● Assigned task 1
Translate this sentence from the Rufus Jones biography into Spanish: "Jones taught philosophy and psychology at Haverford until his retirement in 1934."
● Assigned task 2
Turn the paragraph of the Rufus Jones biography that begins "Jones was a founder and the first chairman" into a bulleted list that keeps its main facts.

● Exercise text

American Quaker theologian and writer (1863–1948)

Rufus Matthew Jones (January 25, 1863 – June 16, 1948) was an American Quaker theologian, philosopher, historian, editor, and educator. He taught philosophy and psychology at Haverford College for 41 years and wrote more than 50 books and monographs, chiefly about Quaker history, mysticism, and the religious life. His interpretation of Quakerism as a mystical religion strongly influenced twentieth-century liberal Quaker thought, although later scholars have disputed parts of his historical argument.

Jones was a founder and the first chairman of the American Friends Service Committee (AFSC), organized in 1917 to create non-military service opportunities for conscientious objectors during World War I. He also worked for cooperation among divided branches of American Quakerism and promoted an activist form of spirituality that he called affirmative or positive mysticism.

==Early life and education==

Jones was born in the Quaker farming community of South China, Maine, the son of Edwin Jones and Mary Gifford Hoxie Jones. He worshipped with his family at the Pond Meeting House and, later, the South China Meeting House. Several relatives were Quaker ministers; his uncle and aunt, Eli and Sybil Jones, were missionaries whose lives became the subject of Jones's first book.

After attending Providence Friends School in Rhode Island, Jones entered Haverford College. He received a bachelor's degree in 1885 and a master's degree in 1886. He subsequently studied at the University of Heidelberg, where he attended lectures by philosopher Kuno Fischer, and received a second master's degree from Harvard University in 1901.

Jones taught at Oakwood Seminary in New York and at Providence Friends School before becoming principal of Oak Grove Seminary in Maine, a position he held from 1889 to 1893. In 1890, South China Monthly Meeting recorded him as a Quaker minister.

==Academic and Quaker leadership==

In 1893 Jones joined Haverford's faculty and simultaneously became editor of the Philadelphia-based Friends' Review. After that periodical merged with the Christian Worker in 1894, he edited the resulting American Friend until 1912. Through his teaching and journalism he advocated historical study of the Bible, a broadly Christian understanding of Quakerism, and greater cooperation among American yearly meetings divided by nineteenth-century schisms.

Jones taught philosophy and psychology at Haverford until his retirement in 1934. He also served as a trustee of Bryn Mawr College from 1898 to 1936 and as presiding clerk of the Five Years Meeting, now Friends United Meeting. His transatlantic collaboration with John Wilhelm Rowntree and William Charles Braithwaite led to the Rowntree series of Quaker histories. Jones contributed Studies in Mystical Religion (1909), The Quakers in the American Colonies (1911), Spiritual Reformers in the 16th and 17th Centuries (1914), and the two-volume The Later Periods of Quakerism (1921).

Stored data
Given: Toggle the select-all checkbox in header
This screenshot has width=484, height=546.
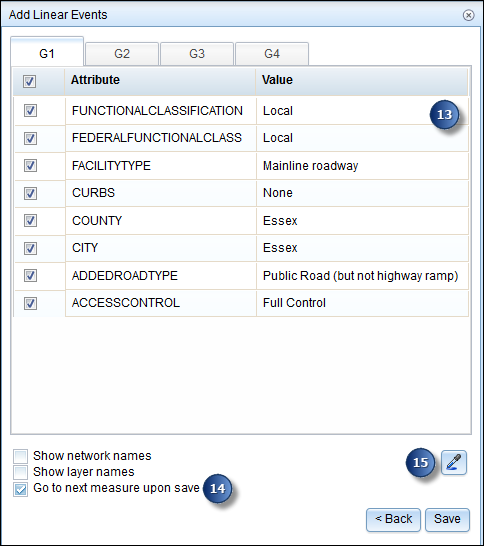Looking at the screenshot, I should point(29,82).
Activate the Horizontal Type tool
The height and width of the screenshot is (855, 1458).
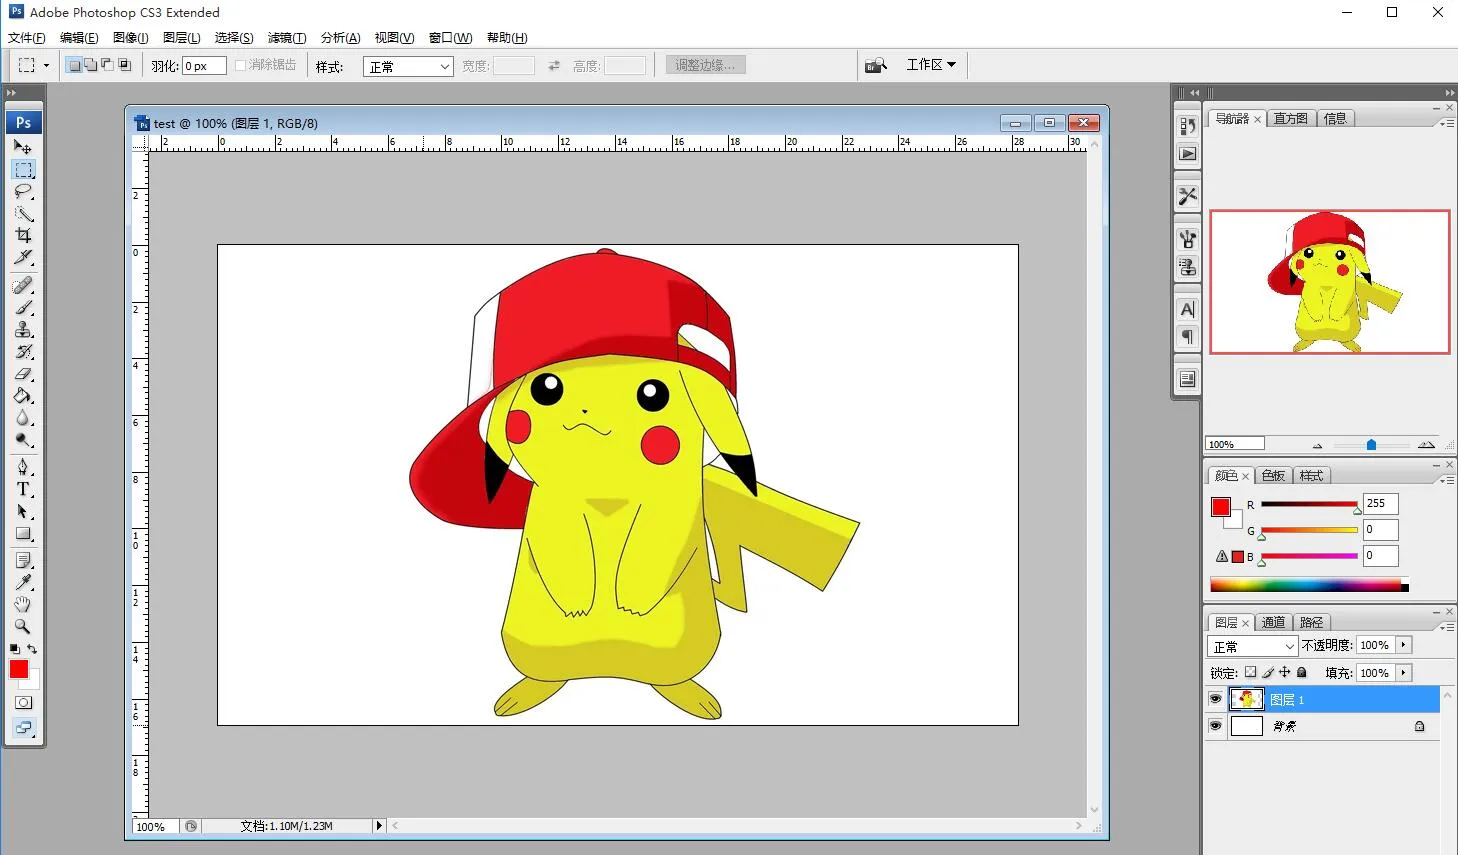coord(23,489)
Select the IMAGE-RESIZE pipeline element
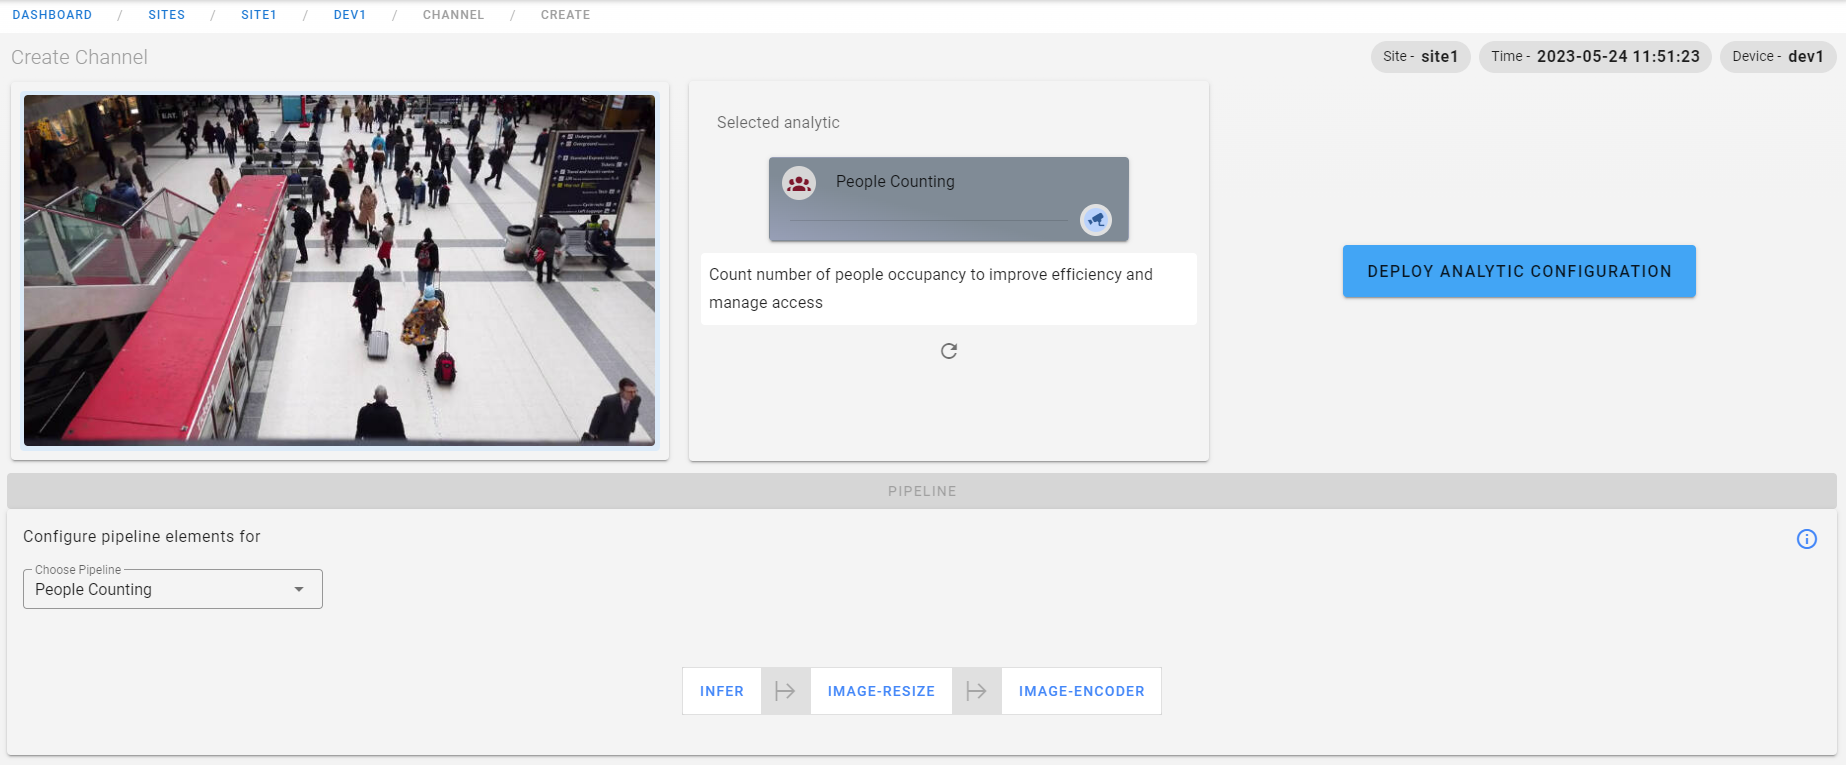The height and width of the screenshot is (765, 1846). 881,691
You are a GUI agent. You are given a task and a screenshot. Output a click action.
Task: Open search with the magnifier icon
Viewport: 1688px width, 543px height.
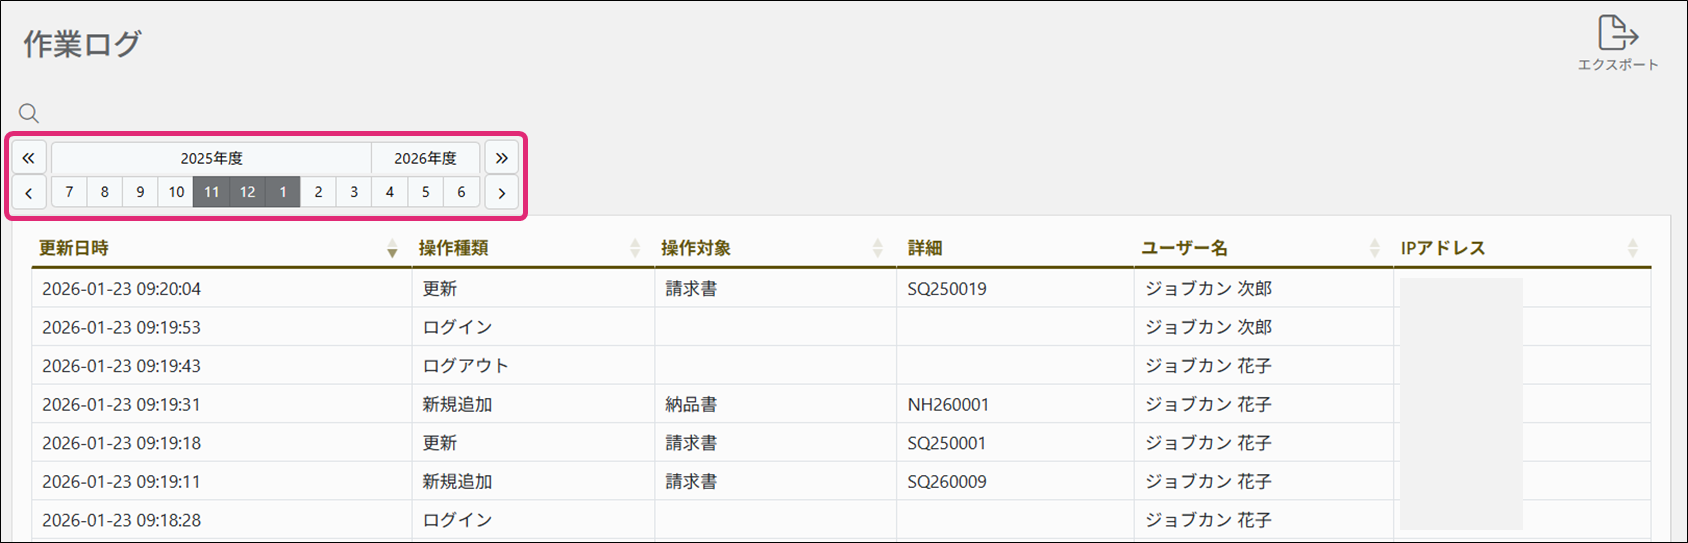point(29,113)
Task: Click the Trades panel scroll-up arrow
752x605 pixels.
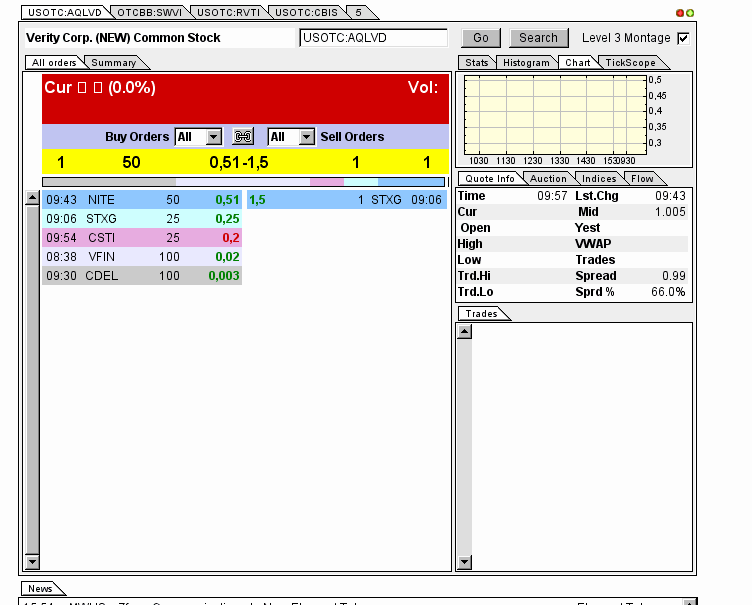Action: coord(464,332)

● Expected answer 1
Jones enseñó filosofía y psicología en Haverford hasta su jubilación en 1934.

● Expected answer 2
- Jones was a founder and the first chairman of the American Friends Service Committee (AFSC).
- The AFSC was organized in 1917 to create non-military service opportunities for conscientious objectors during World War I.
- He worked for cooperation among divided branches of American Quakerism.
- He promoted an activist form of spirituality that he called affirmative or positive mysticism.